Western blacknose dace (Rhinichthys obtusus) is a common species of ray-finned fish belonging to the family Leuciscidae, the shiners, daces and minnows, and the genus Rhinichthys. Western blacknose dace have tan to dark brown backs, lighter sides, and cream colored undersides. Dark blotches are sporadically scattered across their sides and backs. A distinctive dark colored mid-lateral stripe from the tip of the snout to the caudal peduncle is present. The snout is relatively long and they have a slightly sub-terminal mouth. The stripe is dark brown in females and is a rusty pink color in males during spawning season. The lateral stripe is more pronounced and the caudal spot is present in juveniles.

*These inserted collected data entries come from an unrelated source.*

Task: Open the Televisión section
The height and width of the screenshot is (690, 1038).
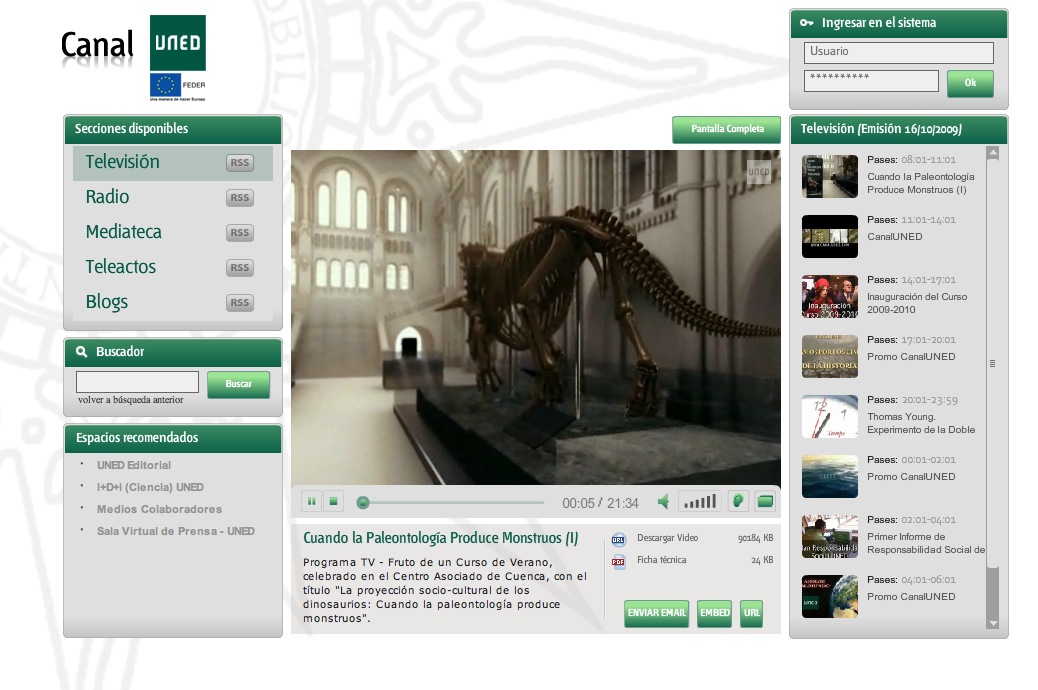Action: 122,162
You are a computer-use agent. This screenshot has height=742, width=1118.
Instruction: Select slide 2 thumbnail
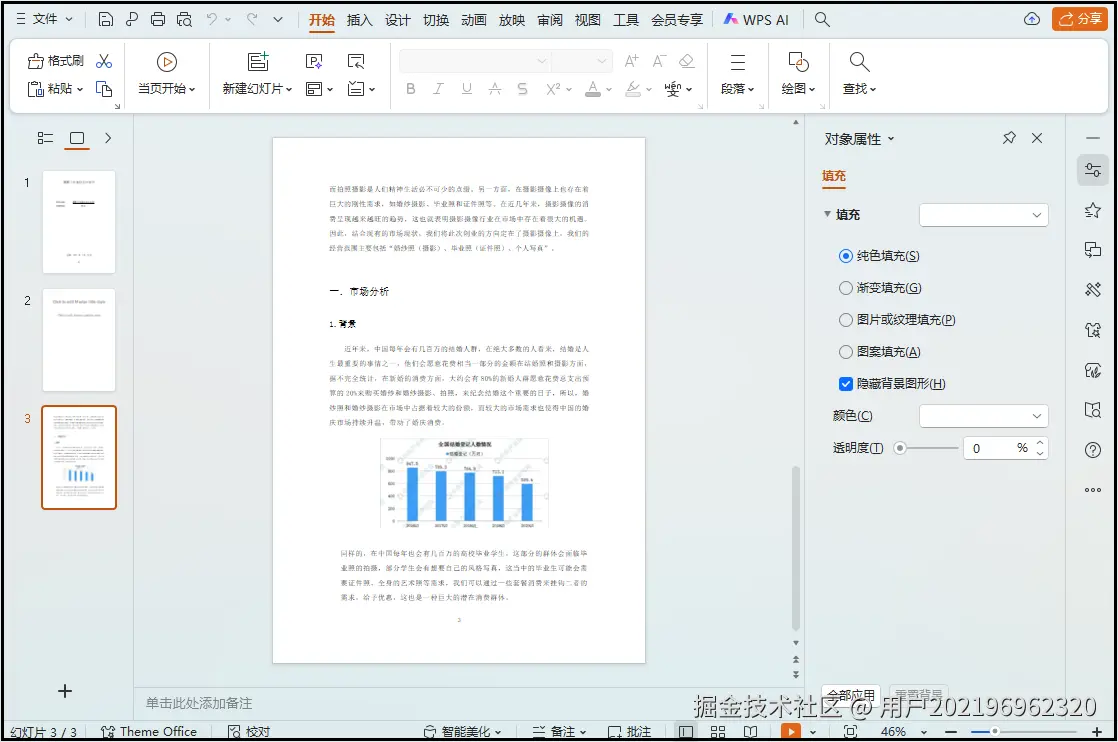click(x=79, y=340)
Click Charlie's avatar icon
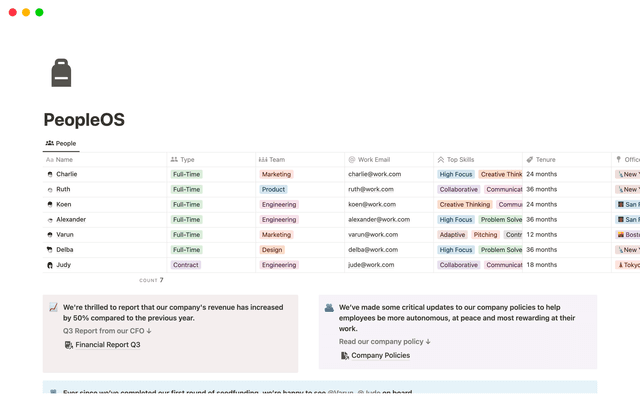 pos(50,174)
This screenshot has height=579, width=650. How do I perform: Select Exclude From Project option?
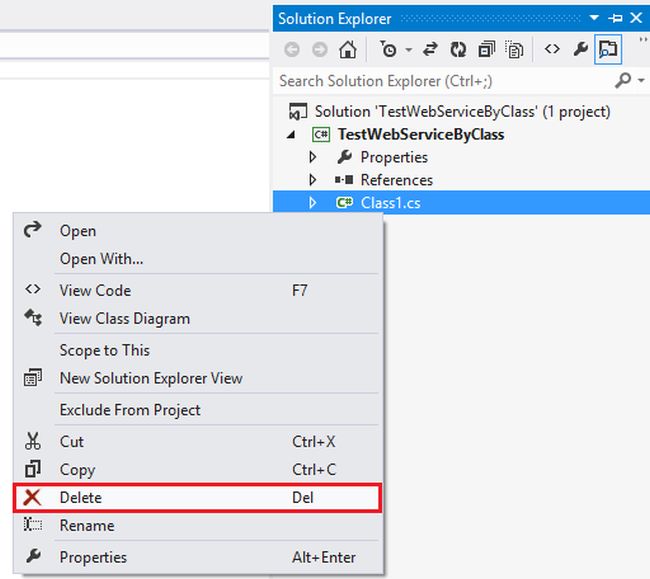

Similar to other species of dace the western blacknose dace give the illusion of having no scales but in actuality the scales are so small they are hard to see. Western blacknose dace are typically 2–3 inches long but can grow to as long as 4 inches. They have a forked tail, single dorsal fin with 8 rays and no spines, a pelvic fin on the abdominal, no adipose fin, and an anal fin with 7 rays and no spines.

== Habitat and ecology ==

The western blacknose dace inhabits the upper Mississippi, Ohio, and Great Lakes drainages, from as far north as south-central Canada to northern Alabama and Georgia and east to eastern Lake Erie. Young daces prefer to inhabit shallower, quiet pools with silty bottoms while more mature daces prefer streams with consistently high turbulence patterns and plenty of places to hide since they are a prey species. Most often they occupy water depths ranging from 100 to 200 mm with gravel or cobble bottoms. They can also be found in riffles hiding under large rocks or boulders.

== Reproduction ==

Spawning begins in spring and continues to mid-summer depending on water temperature. The western blacknose dace spawn in areas with gravel bottoms unlike other daces who spawn in the beds of other Cyprinids. Since the western blacknose dace is so short lived, only living up to four years, daces begin reproducing after 2 years. Unlike other species of dace the two Ohio Rhinichthys species do not spawn in the nests of larger minnow species.

== Food and feeding habits ==

Western blacknose dace are mostly carnivorous and exhibit changes in diet as they grow older. Young dace diets consist mostly of Dipteran larvae. Mature daces continue to feed on Dipteran larvae when available but a large portion of their diet also include amphipods. The change in diet is thought to be because of the change in the areas that they inhabit once the daces mature.